- **GOAL OF THE EXERCISE**:
The word "computer" may appear in lines of the data below. Say how many lines hold it, giving only the number.

- **DATA SUPPLIED**:
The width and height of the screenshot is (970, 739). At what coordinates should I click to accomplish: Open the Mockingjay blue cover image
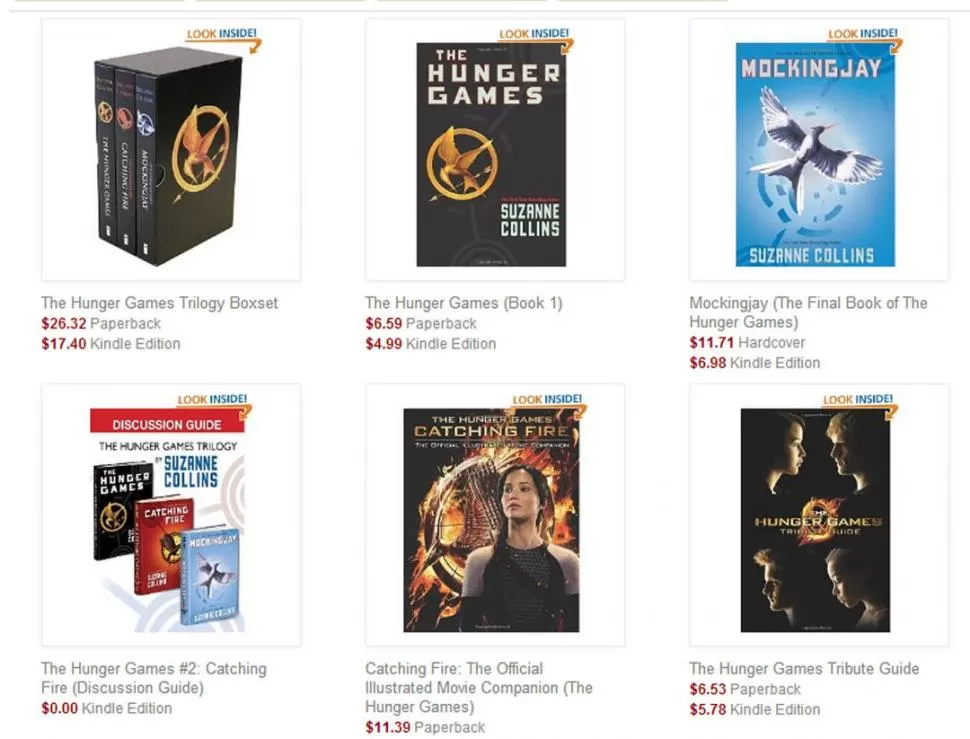pos(815,155)
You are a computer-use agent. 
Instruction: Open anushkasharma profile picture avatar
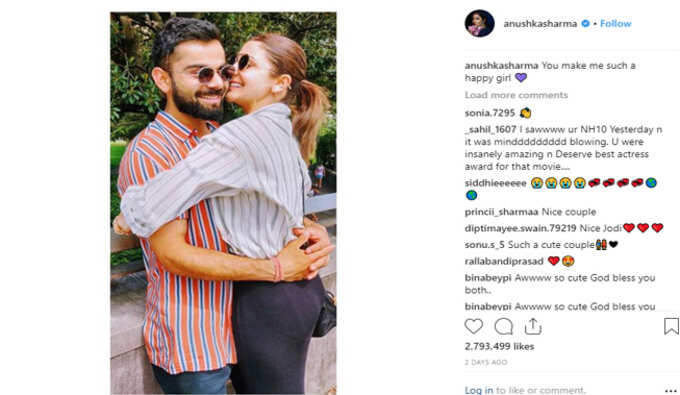(480, 23)
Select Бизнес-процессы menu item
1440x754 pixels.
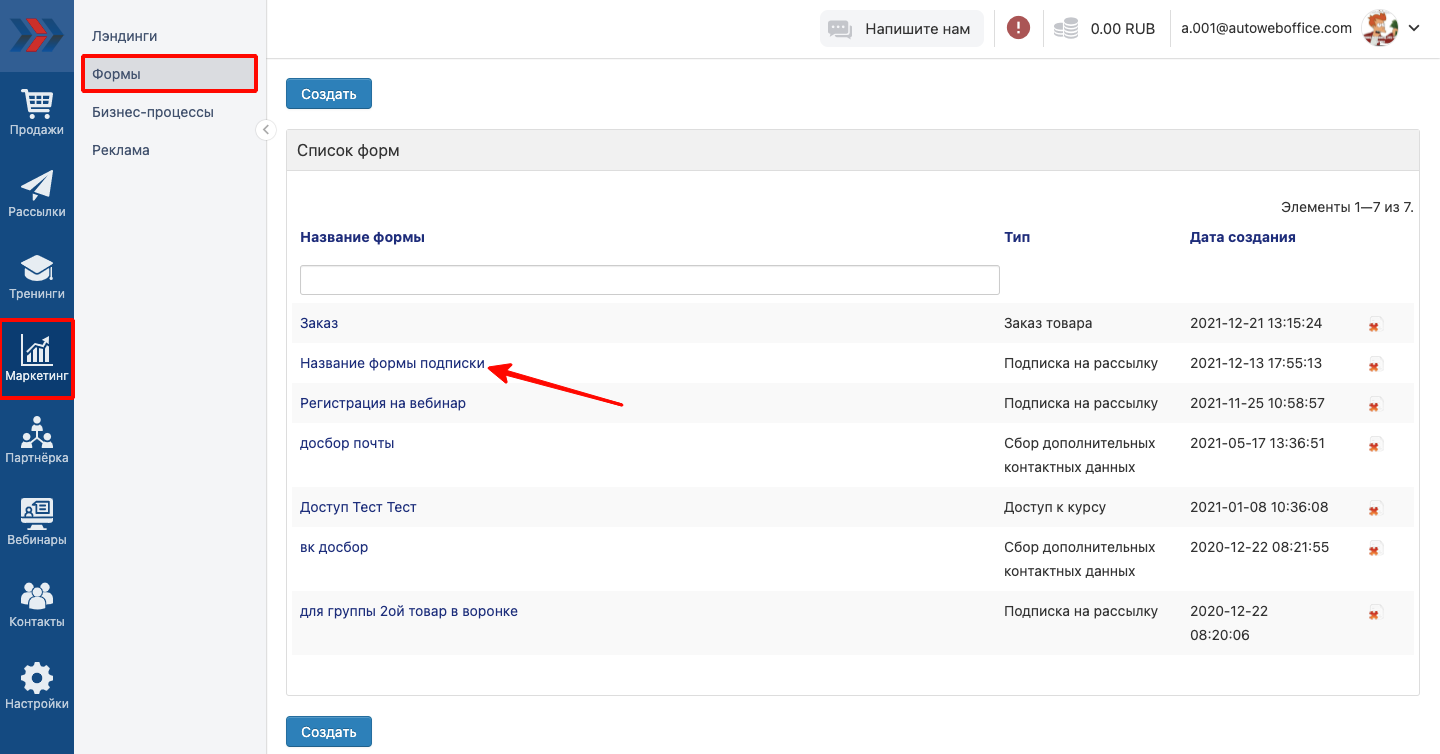click(152, 112)
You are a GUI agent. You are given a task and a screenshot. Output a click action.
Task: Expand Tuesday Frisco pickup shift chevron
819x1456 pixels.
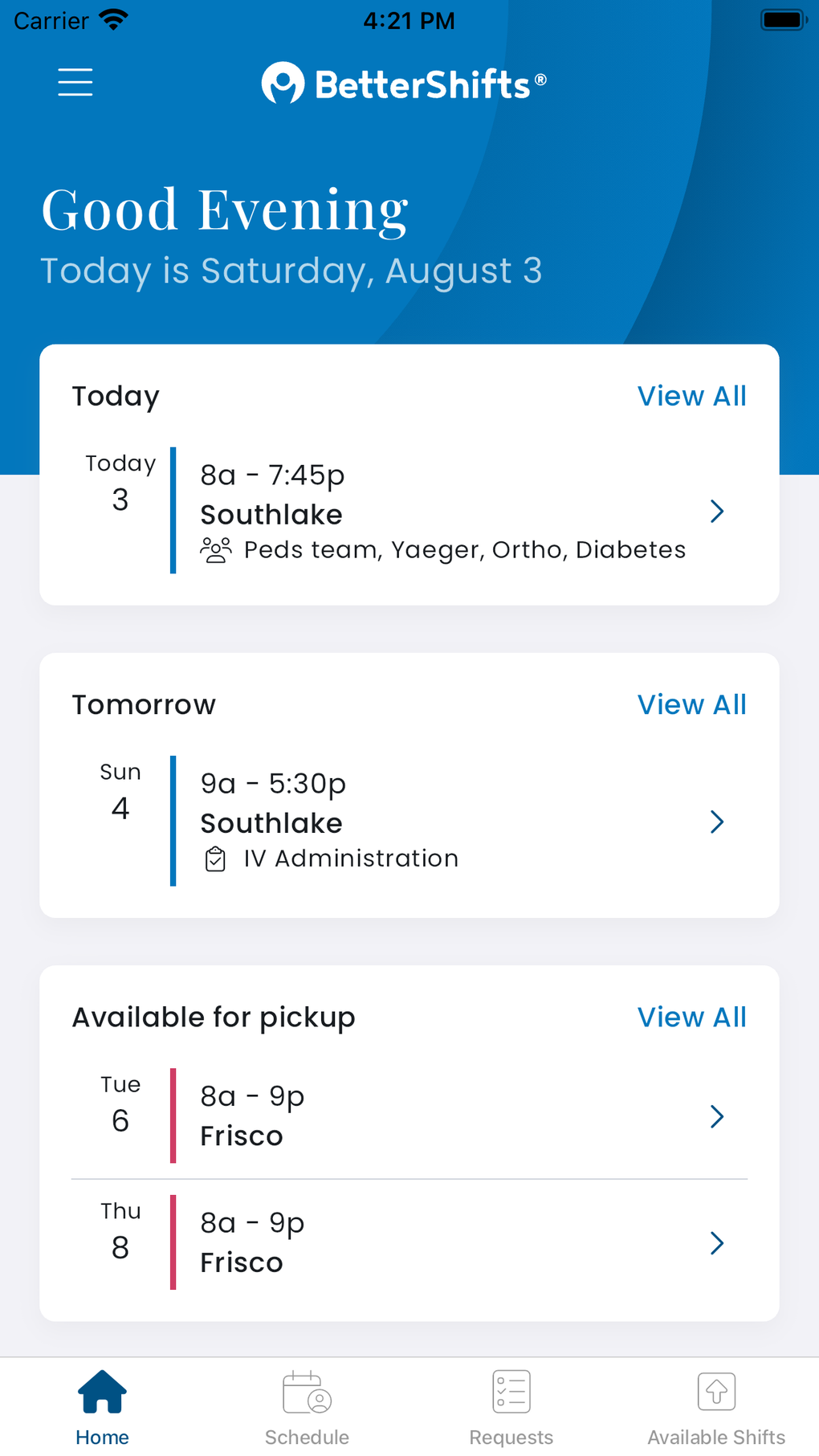point(717,1116)
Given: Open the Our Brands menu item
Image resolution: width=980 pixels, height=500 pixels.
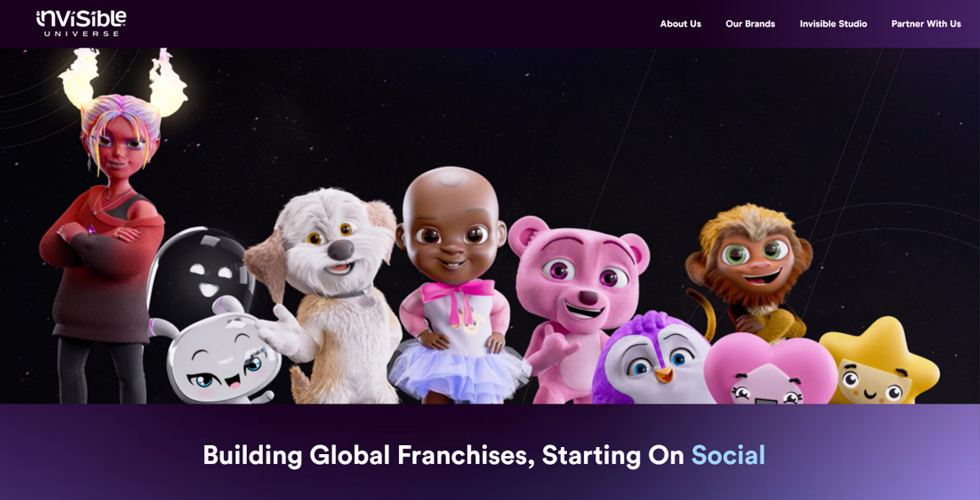Looking at the screenshot, I should tap(750, 24).
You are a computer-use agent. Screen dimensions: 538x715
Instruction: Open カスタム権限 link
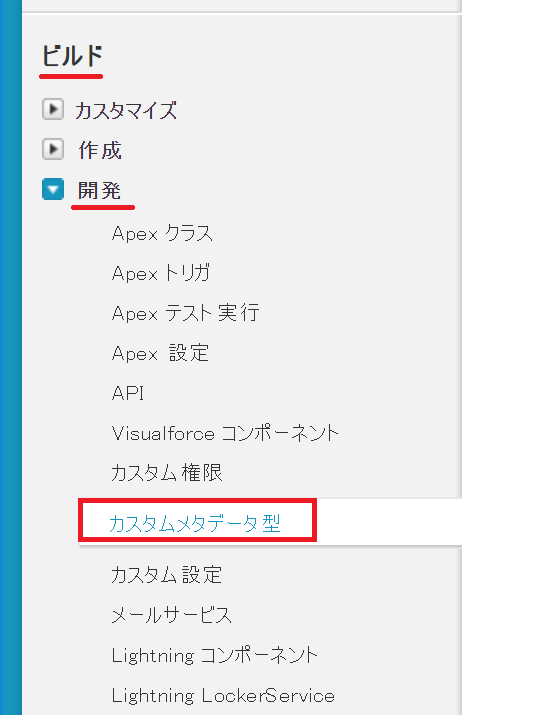click(x=167, y=473)
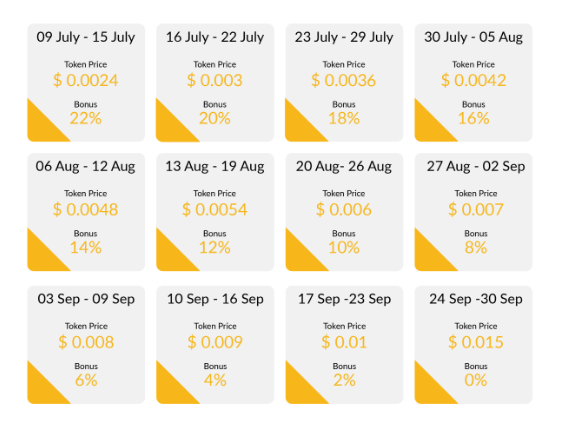Click the yellow triangle on 30 July - 05 Aug card
The height and width of the screenshot is (430, 566).
tap(429, 127)
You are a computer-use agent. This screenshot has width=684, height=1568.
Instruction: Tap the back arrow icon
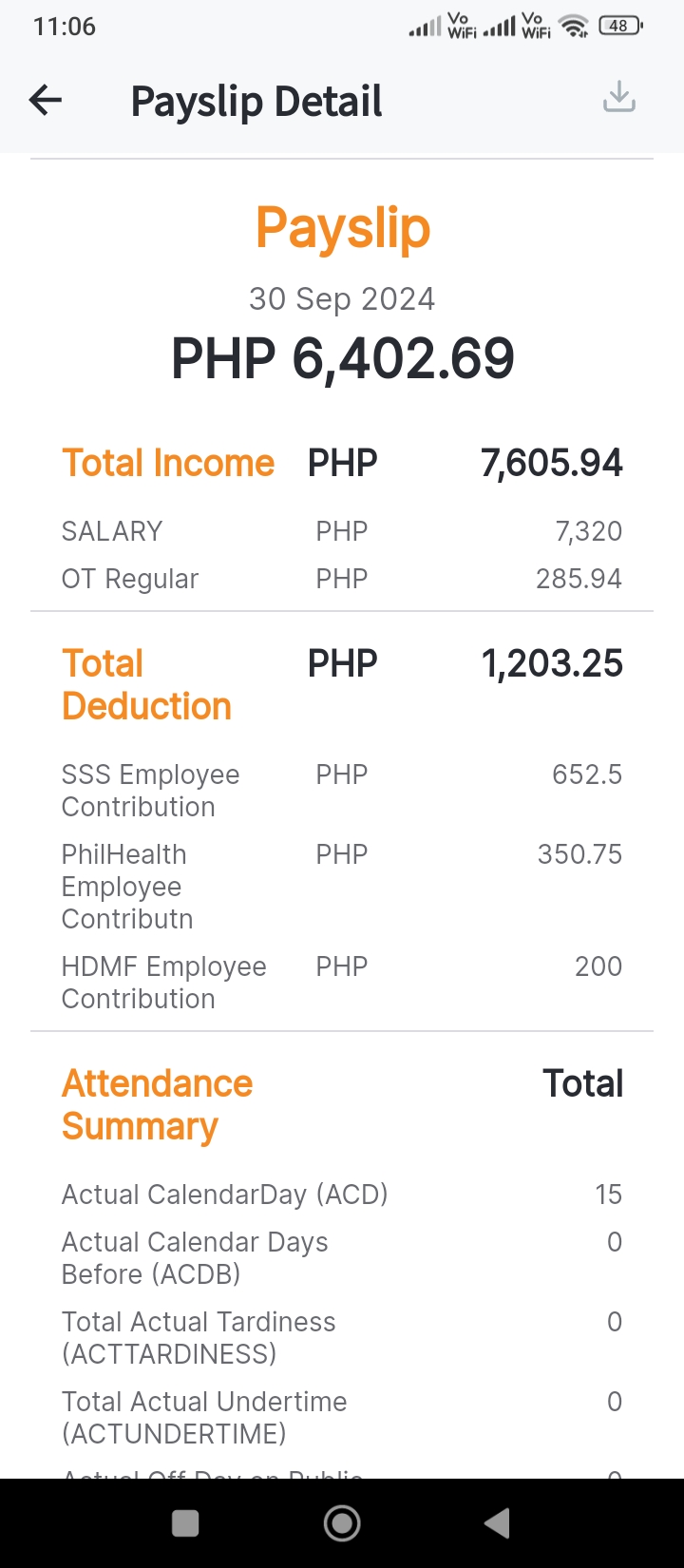[46, 100]
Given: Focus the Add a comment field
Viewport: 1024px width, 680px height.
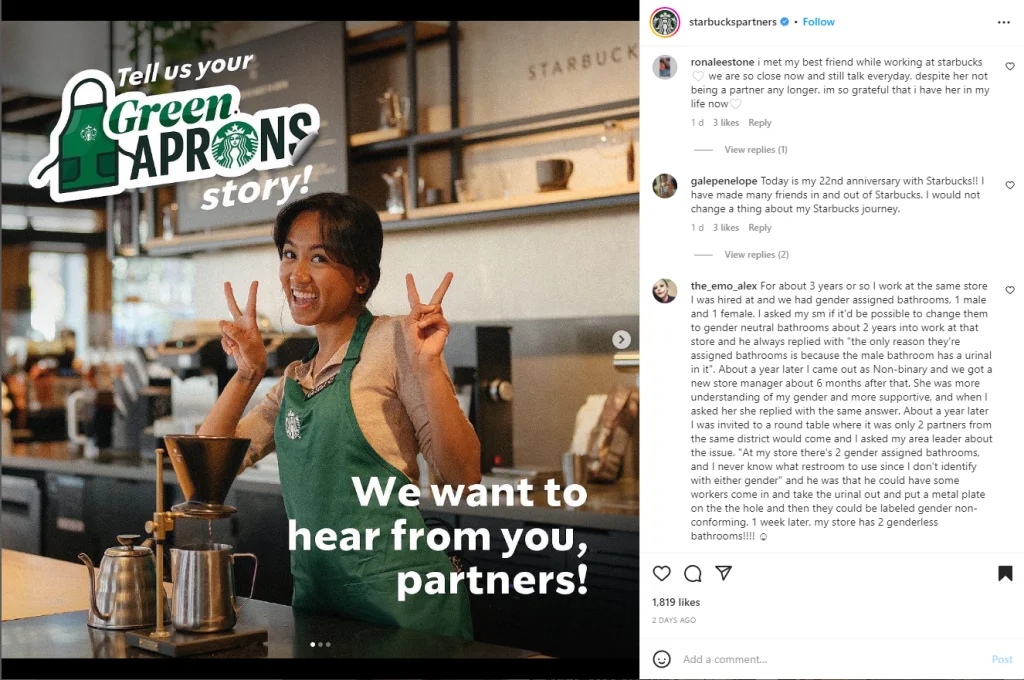Looking at the screenshot, I should coord(833,659).
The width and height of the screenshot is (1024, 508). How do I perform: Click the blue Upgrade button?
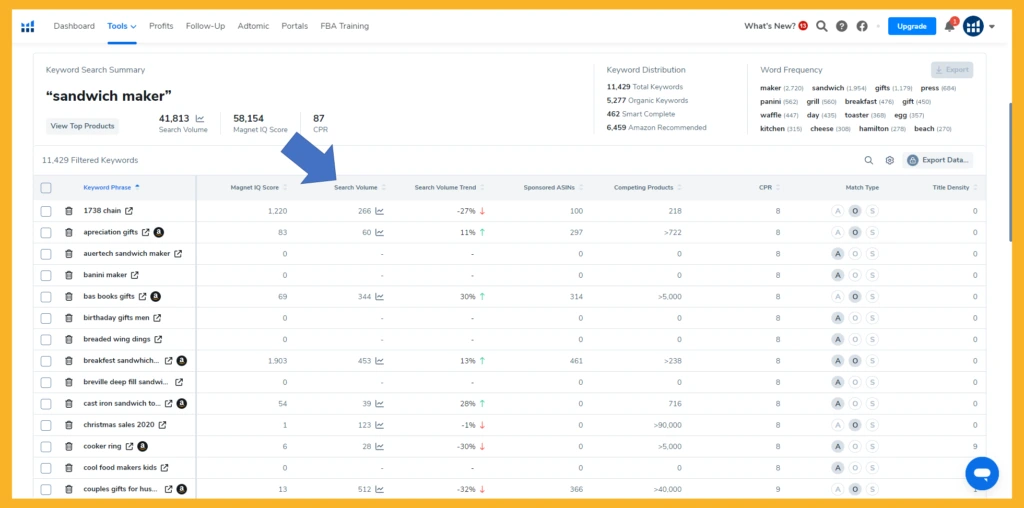pyautogui.click(x=911, y=26)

- **RESULT OF THE EXERCISE**:
3